*** Data records

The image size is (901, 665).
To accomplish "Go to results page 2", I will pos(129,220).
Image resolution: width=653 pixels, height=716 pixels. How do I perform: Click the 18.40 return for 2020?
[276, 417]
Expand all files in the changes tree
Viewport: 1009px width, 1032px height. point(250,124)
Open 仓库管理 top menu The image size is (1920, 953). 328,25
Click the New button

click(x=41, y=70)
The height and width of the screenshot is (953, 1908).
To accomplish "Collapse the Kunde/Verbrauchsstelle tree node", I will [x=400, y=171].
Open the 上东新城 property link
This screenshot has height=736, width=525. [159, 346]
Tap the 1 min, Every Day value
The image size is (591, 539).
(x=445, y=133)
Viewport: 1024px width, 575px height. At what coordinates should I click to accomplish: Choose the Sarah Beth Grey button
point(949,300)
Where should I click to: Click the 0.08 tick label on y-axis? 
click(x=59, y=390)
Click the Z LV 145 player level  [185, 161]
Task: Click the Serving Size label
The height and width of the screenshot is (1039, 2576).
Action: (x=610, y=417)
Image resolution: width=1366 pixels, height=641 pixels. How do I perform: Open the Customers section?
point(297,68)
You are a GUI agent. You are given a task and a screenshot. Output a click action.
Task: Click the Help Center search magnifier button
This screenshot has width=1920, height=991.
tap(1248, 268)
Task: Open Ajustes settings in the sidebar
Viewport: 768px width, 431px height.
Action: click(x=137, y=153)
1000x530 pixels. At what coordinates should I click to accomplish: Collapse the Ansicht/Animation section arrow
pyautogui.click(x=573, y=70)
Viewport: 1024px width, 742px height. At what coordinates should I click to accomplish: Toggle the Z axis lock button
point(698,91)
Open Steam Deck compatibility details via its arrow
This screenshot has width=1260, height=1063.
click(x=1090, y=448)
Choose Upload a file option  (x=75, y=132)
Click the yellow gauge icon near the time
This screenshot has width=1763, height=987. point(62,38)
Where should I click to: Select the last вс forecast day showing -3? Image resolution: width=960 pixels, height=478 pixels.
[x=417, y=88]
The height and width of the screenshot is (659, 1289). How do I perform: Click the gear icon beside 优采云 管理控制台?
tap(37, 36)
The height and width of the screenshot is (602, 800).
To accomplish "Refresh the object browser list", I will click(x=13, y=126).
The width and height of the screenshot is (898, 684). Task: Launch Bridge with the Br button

******

*What to produce*
Your task is to reproduce all the data exactly as shown.

*The answer*
The image size is (901, 665).
To accomplish "Go to results page 2", I will pos(129,220).
Image resolution: width=653 pixels, height=716 pixels. How do I perform: Click the 18.40 return for 2020?
[276, 417]
Expand all files in the changes tree
Viewport: 1009px width, 1032px height. point(250,124)
Open 仓库管理 top menu The image size is (1920, 953). 328,25
Click the New button

click(x=41, y=70)
The height and width of the screenshot is (953, 1908).
To accomplish "Collapse the Kunde/Verbrauchsstelle tree node", I will [x=400, y=171].
Open the 上东新城 property link
This screenshot has height=736, width=525. [159, 346]
Tap the 1 min, Every Day value
The image size is (591, 539).
(x=445, y=133)
Viewport: 1024px width, 575px height. At what coordinates should I click to accomplish: Choose the Sarah Beth Grey button
point(949,300)
Where should I click to: Click the 0.08 tick label on y-axis? 
click(x=59, y=390)
Click the Z LV 145 player level  [185, 161]
Task: Click the Serving Size label
The height and width of the screenshot is (1039, 2576).
Action: (x=610, y=417)
Image resolution: width=1366 pixels, height=641 pixels. How do I perform: Open the Customers section?
point(297,68)
You are a GUI agent. You are given a task and a screenshot. Output a click action.
Task: Click the Help Center search magnifier button
This screenshot has width=1920, height=991.
tap(1248, 268)
Task: Open Ajustes settings in the sidebar
Viewport: 768px width, 431px height.
Action: click(x=137, y=153)
1000x530 pixels. At what coordinates should I click to accomplish: Collapse the Ansicht/Animation section arrow
pyautogui.click(x=573, y=70)
Viewport: 1024px width, 742px height. At what coordinates should I click to accomplish: Toggle the Z axis lock button
point(698,91)
Open Steam Deck compatibility details via its arrow
This screenshot has width=1260, height=1063.
click(x=1090, y=448)
Choose Upload a file option  (x=75, y=132)
Click the yellow gauge icon near the time
This screenshot has width=1763, height=987. point(62,38)
Where should I click to: Select the last вс forecast day showing -3? Image resolution: width=960 pixels, height=478 pixels.
[x=417, y=88]
The height and width of the screenshot is (659, 1289). How do I perform: Click the gear icon beside 优采云 管理控制台?
tap(37, 36)
The height and width of the screenshot is (602, 800).
To accomplish "Refresh the object browser list", I will click(x=13, y=126).
The width and height of the screenshot is (898, 684). Task: Launch Bridge with the Br button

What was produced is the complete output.